End Part: The Mafia Heir Screamed All Night—Then His Nurse Cut Open His Pillow And Found The Secret That Was Killing Him

“Yes?”

“Can Fiona sing?”

Fiona laughed. “Absolutely not.”

Dominic looked at her. “I’ve heard worse.”

“From who?”

“My enemies.”

“That is not comforting.”

Arthur giggled.

So Fiona sang “You Are My Sunshine” badly, softly, and too slowly, because that was how Arthur remembered his mother singing it.

By the second verse, his eyes were closing.

By the third, he was asleep.

Fiona stepped into the hall, and Dominic quietly shut the door halfway, leaving a strip of warm light between Arthur’s room and the dark.

He did not close it all the way.

Not anymore.

Some children needed proof that the door would open if they called.

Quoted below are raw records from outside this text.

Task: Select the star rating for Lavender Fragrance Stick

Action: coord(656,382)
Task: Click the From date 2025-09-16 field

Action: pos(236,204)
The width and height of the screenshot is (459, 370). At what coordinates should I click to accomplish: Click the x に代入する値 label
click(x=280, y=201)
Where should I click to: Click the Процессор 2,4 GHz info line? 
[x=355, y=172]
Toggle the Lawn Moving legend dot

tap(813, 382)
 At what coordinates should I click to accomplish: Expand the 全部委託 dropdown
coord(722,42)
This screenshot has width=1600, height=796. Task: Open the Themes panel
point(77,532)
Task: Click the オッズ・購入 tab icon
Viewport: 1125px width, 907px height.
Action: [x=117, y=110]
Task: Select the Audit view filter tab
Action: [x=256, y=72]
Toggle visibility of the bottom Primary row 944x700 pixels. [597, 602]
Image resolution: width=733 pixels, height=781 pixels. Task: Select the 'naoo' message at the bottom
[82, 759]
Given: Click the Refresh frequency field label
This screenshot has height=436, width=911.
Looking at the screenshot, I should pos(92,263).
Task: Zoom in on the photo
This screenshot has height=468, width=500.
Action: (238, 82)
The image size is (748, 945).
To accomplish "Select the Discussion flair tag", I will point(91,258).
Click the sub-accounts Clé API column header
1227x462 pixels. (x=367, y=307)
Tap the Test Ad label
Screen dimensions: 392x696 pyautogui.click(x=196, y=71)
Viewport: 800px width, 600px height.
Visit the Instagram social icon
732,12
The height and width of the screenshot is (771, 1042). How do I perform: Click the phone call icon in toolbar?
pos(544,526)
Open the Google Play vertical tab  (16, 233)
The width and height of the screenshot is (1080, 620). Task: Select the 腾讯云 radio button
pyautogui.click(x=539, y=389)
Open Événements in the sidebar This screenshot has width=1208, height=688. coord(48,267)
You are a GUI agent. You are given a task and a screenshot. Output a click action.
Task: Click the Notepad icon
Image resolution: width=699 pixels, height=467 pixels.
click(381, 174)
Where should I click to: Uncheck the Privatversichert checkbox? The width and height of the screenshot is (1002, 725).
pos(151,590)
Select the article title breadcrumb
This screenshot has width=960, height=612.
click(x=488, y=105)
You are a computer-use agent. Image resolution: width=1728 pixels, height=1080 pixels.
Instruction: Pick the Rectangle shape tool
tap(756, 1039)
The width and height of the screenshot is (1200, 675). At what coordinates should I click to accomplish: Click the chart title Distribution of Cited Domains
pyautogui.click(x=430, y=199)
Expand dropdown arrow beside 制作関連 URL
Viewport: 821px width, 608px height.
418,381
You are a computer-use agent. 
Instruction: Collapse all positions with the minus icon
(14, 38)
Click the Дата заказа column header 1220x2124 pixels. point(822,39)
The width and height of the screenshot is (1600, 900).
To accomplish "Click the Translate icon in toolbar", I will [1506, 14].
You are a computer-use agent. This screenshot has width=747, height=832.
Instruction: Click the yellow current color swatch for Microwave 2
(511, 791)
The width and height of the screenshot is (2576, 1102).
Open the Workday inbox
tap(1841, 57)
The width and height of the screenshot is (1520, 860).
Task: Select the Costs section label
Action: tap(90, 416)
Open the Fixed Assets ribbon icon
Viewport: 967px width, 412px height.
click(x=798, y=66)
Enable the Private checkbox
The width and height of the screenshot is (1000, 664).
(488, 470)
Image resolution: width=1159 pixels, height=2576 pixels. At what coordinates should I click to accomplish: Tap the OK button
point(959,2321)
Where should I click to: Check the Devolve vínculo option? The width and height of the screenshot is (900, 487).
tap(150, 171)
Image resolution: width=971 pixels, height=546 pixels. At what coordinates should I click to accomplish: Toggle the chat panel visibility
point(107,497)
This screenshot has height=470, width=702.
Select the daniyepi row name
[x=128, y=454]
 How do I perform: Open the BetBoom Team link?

Some fathers needed it too.

Dominic took Fiona’s hand.

No cameras. No guards. No marble foyer. No blood.

Just a quiet hallway in an American house, with a sleeping child behind one door and a future waiting behind every other.

Fiona looked at their joined hands, then at him.

“You know this doesn’t make us normal.”

Dominic smiled faintly.

“No.”

“Good.”

“Good?”

“Normal is overrated.”

He leaned down and kissed her forehead, not with hunger, not with desperation, but with gratitude.

Arthur slept.

The house held.

And for the first time in a long time, no one screamed in the dark.